■ **Problem**: Sort through the entries below and pull out lines containing the word "column".

■ **Pixel coordinate grounding data**:
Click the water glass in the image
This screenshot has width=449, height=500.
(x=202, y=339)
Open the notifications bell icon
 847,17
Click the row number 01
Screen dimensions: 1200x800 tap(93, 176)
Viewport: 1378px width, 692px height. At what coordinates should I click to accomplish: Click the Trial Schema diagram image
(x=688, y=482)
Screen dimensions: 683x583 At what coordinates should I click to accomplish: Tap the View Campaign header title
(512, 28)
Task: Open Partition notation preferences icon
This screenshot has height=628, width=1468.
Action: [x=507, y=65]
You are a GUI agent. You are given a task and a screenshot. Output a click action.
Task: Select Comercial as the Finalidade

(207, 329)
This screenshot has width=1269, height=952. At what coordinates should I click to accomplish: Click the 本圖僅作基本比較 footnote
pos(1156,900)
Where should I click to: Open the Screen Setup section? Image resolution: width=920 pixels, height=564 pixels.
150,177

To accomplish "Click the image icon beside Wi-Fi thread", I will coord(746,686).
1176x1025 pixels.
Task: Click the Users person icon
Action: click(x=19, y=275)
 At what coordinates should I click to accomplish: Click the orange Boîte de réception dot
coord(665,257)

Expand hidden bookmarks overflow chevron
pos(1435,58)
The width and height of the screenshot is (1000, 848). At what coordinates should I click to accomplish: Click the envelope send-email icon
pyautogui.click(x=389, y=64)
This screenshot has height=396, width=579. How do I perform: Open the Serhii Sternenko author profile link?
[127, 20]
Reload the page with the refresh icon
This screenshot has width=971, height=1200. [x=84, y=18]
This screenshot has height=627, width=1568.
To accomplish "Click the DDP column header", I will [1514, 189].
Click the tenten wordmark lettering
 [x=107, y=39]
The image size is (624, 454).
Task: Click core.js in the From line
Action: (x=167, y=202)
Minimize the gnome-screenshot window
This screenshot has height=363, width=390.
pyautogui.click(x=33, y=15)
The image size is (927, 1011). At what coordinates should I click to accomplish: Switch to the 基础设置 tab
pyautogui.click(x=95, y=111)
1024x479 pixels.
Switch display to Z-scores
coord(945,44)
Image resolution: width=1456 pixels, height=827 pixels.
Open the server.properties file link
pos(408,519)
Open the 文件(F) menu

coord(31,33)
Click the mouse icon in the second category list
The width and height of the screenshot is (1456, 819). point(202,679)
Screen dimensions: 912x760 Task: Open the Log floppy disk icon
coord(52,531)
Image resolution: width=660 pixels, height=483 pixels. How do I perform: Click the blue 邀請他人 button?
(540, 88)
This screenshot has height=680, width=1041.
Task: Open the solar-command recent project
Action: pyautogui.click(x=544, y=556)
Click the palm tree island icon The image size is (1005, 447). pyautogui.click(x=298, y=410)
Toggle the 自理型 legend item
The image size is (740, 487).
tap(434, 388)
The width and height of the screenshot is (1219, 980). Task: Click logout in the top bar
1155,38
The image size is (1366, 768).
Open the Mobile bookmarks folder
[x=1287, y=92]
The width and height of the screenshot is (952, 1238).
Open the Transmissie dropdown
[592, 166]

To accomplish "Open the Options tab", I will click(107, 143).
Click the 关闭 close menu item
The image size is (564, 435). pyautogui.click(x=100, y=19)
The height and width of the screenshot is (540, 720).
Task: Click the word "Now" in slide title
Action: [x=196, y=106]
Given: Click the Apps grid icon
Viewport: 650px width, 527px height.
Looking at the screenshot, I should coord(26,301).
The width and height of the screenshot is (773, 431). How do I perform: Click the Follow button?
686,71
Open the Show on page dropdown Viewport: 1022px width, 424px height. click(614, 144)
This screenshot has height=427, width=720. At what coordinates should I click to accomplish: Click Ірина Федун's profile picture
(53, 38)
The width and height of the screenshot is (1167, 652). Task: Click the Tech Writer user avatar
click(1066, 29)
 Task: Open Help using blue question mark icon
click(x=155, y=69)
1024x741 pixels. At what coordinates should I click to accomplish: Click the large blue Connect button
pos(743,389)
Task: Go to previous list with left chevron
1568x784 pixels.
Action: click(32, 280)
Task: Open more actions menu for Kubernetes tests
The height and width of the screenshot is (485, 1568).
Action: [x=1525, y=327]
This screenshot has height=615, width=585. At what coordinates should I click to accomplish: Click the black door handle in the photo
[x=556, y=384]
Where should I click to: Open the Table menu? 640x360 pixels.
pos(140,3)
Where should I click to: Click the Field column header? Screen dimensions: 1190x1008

■ **Expected output**:
To accomplish "Click the DDP column header", I will [1514, 189].
Where should I click to: Click the Field column header? Screen dimensions: 1190x1008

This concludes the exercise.